Friday, January 17, 2014

THE TYRANNICAL SENATE MAJORITY LEADER HARRY REID (D-NV) DOES IT AGAIN BY PREVENTING ANY GOP AMENDMENTS TO BE TAKEN UP ON THE FLOOR- NOT EVEN ADDITION TO THE $1.1 TRILLION OMNIBUS BUDGET–NO NO NO NO NOT WHILE I’M THE DICTATOR SENATOR LEADER FROM NEVADA–BUT I CAN CAUSE I AM MR DEMOCRAT CAN ADD AMENDMENTS TO BLOAT THE BUDGET

GOP senators have been outraged over the inability to offer any amendments to big-ticket items like the budget deal and the National Defense Authorization Act.
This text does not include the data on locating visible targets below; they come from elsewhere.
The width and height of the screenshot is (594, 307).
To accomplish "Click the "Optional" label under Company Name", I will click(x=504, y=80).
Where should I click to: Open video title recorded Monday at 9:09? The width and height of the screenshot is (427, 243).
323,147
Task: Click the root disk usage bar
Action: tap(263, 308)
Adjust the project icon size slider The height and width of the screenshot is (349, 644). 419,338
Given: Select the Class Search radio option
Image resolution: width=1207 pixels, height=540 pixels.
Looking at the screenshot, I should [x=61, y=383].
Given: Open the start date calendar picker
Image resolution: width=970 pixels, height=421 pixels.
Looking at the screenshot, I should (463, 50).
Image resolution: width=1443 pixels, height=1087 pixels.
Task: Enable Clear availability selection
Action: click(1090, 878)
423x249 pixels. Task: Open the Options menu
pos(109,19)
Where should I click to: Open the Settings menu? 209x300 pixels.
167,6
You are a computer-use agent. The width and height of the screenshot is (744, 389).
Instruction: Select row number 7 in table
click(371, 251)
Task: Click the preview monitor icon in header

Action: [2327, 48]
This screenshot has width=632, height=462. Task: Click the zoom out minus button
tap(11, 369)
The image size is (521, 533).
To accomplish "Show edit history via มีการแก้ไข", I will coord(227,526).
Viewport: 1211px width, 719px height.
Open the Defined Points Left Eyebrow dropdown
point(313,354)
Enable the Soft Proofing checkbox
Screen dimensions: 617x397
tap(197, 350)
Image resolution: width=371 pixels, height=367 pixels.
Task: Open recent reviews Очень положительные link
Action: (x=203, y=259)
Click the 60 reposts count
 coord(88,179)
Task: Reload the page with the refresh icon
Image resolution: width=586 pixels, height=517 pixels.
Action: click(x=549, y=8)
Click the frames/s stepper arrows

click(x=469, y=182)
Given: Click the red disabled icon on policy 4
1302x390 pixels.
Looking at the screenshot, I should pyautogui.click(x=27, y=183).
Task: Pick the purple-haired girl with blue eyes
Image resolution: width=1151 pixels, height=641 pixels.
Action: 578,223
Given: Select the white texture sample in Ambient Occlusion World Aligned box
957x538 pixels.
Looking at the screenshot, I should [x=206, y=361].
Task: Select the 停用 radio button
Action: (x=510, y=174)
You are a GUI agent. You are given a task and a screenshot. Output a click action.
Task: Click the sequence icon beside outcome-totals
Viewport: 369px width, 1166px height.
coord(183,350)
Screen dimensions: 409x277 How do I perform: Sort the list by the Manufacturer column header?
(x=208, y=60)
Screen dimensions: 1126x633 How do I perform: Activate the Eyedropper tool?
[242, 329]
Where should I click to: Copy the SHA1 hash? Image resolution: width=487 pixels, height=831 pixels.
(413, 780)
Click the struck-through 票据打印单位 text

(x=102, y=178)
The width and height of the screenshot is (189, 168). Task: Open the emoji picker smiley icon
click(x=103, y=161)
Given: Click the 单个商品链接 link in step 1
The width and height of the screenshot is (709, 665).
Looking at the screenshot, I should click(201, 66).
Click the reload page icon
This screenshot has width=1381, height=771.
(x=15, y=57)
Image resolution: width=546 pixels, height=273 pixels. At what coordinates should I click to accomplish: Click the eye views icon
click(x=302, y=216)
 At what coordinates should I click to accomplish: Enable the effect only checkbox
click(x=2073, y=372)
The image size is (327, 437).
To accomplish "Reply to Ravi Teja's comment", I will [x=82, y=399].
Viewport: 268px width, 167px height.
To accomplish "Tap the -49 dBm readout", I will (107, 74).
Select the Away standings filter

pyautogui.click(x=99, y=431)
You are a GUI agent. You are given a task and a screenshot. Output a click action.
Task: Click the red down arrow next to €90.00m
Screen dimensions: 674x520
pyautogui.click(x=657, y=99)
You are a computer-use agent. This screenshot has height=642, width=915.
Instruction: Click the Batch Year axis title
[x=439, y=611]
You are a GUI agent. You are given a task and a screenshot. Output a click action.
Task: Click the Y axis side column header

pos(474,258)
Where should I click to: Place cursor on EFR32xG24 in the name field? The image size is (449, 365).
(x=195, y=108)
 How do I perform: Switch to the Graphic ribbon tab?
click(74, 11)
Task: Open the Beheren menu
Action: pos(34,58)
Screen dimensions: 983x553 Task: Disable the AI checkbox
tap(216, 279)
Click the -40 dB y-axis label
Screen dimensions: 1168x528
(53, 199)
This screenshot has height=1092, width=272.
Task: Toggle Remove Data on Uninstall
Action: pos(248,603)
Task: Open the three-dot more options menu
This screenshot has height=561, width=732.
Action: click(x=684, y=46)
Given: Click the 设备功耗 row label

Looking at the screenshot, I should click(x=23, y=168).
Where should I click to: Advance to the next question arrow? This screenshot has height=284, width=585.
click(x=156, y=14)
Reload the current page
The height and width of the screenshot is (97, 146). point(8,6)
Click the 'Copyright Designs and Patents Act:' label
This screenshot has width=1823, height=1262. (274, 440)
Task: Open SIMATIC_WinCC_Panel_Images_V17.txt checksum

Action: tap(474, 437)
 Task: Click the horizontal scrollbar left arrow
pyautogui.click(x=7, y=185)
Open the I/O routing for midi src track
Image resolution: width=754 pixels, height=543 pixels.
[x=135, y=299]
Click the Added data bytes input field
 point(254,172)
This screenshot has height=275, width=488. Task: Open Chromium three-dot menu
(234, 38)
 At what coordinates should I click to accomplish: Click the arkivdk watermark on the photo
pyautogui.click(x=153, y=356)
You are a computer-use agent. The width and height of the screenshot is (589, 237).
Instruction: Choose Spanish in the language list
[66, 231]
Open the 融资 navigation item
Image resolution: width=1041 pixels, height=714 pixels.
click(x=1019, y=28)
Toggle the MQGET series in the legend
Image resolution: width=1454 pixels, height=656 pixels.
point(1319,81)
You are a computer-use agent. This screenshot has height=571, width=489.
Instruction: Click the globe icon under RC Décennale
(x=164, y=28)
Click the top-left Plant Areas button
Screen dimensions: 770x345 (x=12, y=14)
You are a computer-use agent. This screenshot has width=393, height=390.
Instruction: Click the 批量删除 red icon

"I can't remember … when there was a bill the size of the Defense authorization bill up, and nobody gets to offer amendments," Sen. John McCain (R-Ariz.) said in December.
In the Senate, the majority leader gets the first crack at filing amendments to legislation that comes before the body. When Majority Leader Harry Reid (D-Nev.) calls up legislation, he frequently offers several minor or technical amendments to the bill right away.
That process is known as "filling the amendment tree," and it usually blocks Republicans from offering up their own proposals for changing the bill. Republicans say Reid has used this tactic much more often than other recent Senate leaders.
Four times in the last few weeks, Senate Republicans have tried a new way of attacking Reid's procedural move. Senate Budget Committee ranking member Jeff Sessions (R-Ala.) developed the idea, and was the first to try it out in December.
During debate on the House-Senate budget agreement, Sessions made a motion to table Reid's filling of the amendment tree. He made that move to protest language in the budget deal that cut $6 billion in military pensions over the next decade, language that both parties have since said they would try to eliminate in some future bill.
"This motion will remove the filling of the tree, and it will allow the Senate to vote on this amendment to strike the military retiree pay cut, and other amendments, perhaps, but this amendment in particular," Sessions said. "I believe that is in the tradition of the Senate. I believe it is extremely important."
Sessions also confirmed with the Senate parliamentarian that passage of his motion to table Reid's filled up amendment tree would allow senators to offer their own amendments.
Predictably, the Senate rejected Sessions's tabling motion in a mostly party-line 46-54 vote, although Sen. Kay Hagan (D-N.C.), who faces a difficult reelection race this year, voted with Republicans.
Since December, three others have tried Sessions's tactic. Sen. John Cornyn (R-Texas) tried it in December, followed by Sen. Kelly Ayotte (R-N.H.) earlier this week. Also this week, Minority Leader Mitch McConnell (R-Ky.) made a similar motion to table the filled amendment tree, and that attempt failed as well.
"I have an important amendment that I would like the Senate to debate and vote on," McConnell said before the vote. "The Reid motion to commit is currently blocking the consideration of those amendments."
While Republicans are 0-4 so far, a Senate aide said they would keep trying as a way of putting pressure on Democrats to defend their limits on amendments.